Que ne s’interroge-t-il pas sur le fait que, par exemple, sur les centaines de théâtres et d’institutions culturelles subventionnés en France par l’Etat dans l’Hexagone, il n’y a pas un seul directeur noir (1), alors qu’il ne manque pas en ce domaine d’artistes de cette couleur, alors qu’on prétend faire de «l’intégration républicaine par la culture» ? Que ne s’interroge-t-il pas de la même absence à la tête d’entreprises importantes, celles notamment gérées par la puissance publique ? Peu lui chaut, car si l’on s’en tient à la bêtise du regard, on en conclut que s’il n’y en a pas, c’est qu’ils n’en sont pas capables. De fait, un tel regard a pesé pendant des siècles sur les masses noires qui, à quelques notables exceptions confirmant la règle, leur disait que le salut venait du muscle et de la musique, que leur négritude était une qualité particulière de l’espèce humaine les enfermant dans un destin. Las ! Les jeunes d’aujourd’hui rejettent ce carcan de couleur qu’ont supporté leurs pères et réclament leur droit à l’indifférence, c’est-à-dire d’être perçus par leurs qualités individuelles, leurs compétences réelles valorisées par l’école républicaine, notamment. Il n’y a plus de Noirs, de Blancs, d’Arabes, de juifs, mais des individus français qu’on ne peut plus additionner et conglomérer. Mais cette demande de valorisation des individus pour eux-mêmes doit passer paradoxalement par l’appui d’une reconnaissance de leur couleur comme indifférente à leur fonction. On doit casser l’image par l’image. Faut-il pour cela des quotas et de la discrimination positive ? Surtout pas, car ce serait au contraire signifier la différence par l’image du corps et l’origine. La seule solution, à mes yeux, est que l’Etat et les collectivités donnent l’exemple en valorisant d’abord l’individu pour ses qualités à créer une empathie avec l’ensemble de la population et non pas une catégorie. Ce qui veut dire prendre en compte son origine et son apparence comme une des données signifiantes mais non exclusives d’une fonction qui doit les faire oublier dans son exercice même.

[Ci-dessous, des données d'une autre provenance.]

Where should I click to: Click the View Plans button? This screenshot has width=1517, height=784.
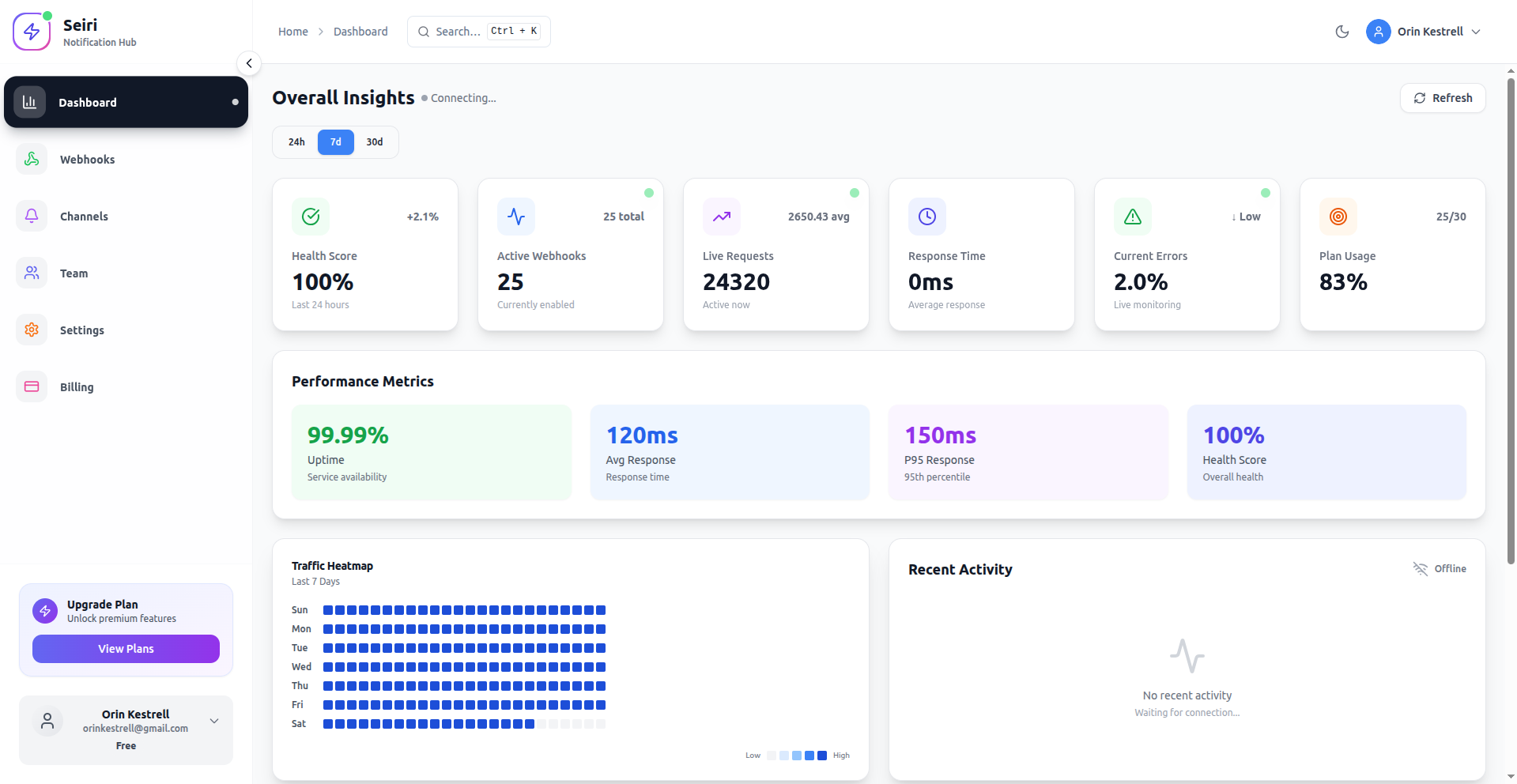tap(125, 648)
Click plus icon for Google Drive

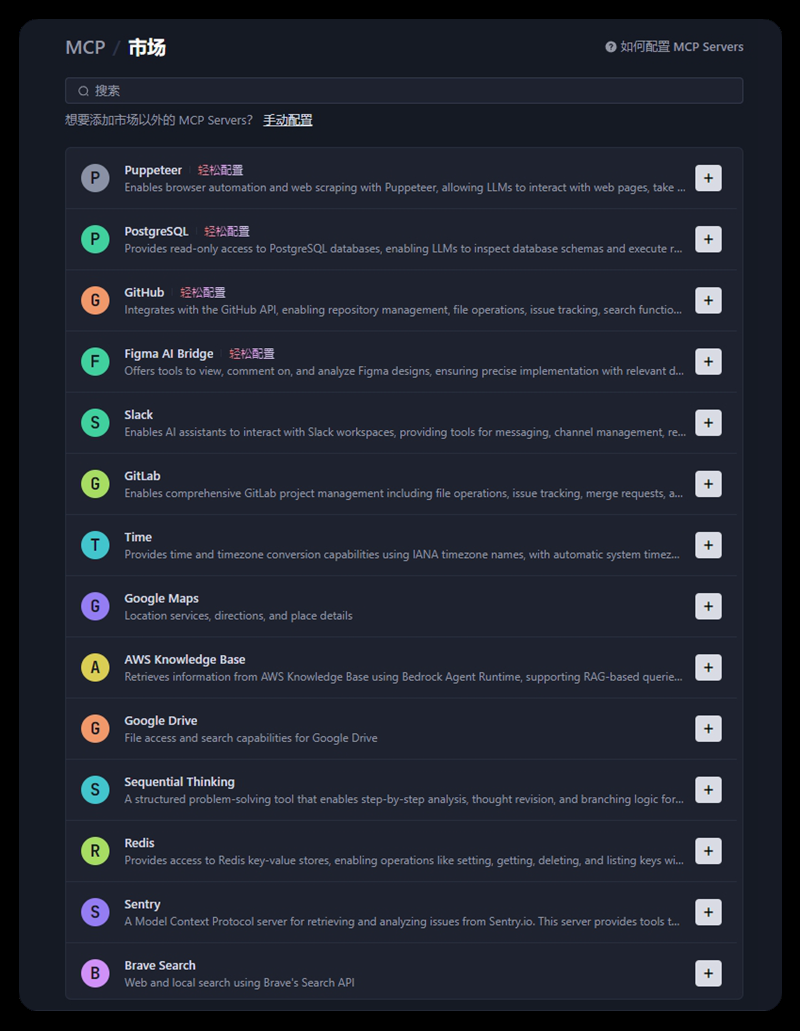[708, 729]
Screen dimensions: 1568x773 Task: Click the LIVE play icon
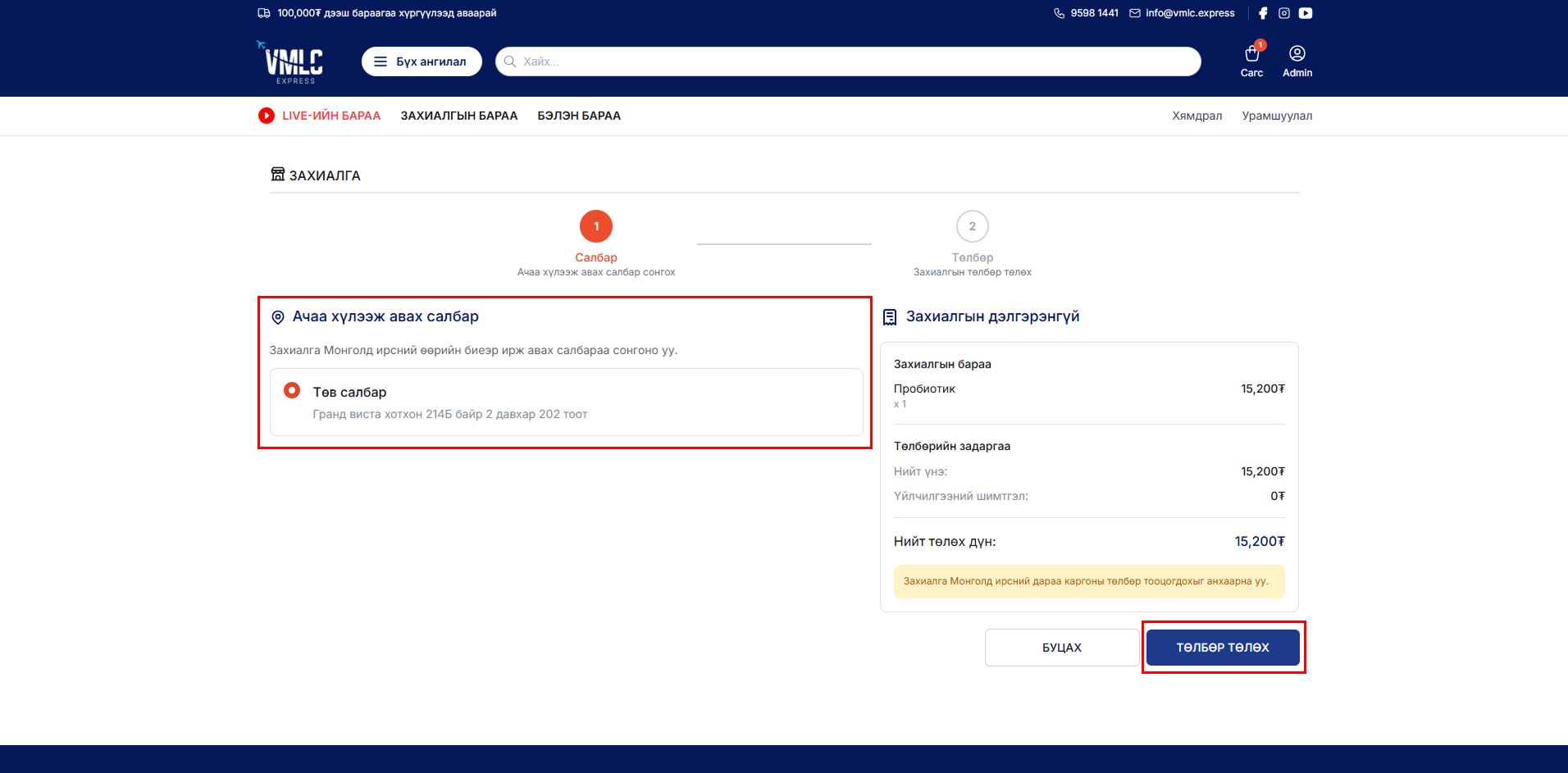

Si cette inégalité fondamentale de la société française actuelle était enfin en voie de résorption, nul doute que sur le principe des vases communicants, il y aurait moins de Noirs dans l’équipe de France, et là, je dirais tant mieux.
(1) A l’exception très récente de Jacques Martial, nommé président du Parc et de la Grande Halle de la Villette [ndlr].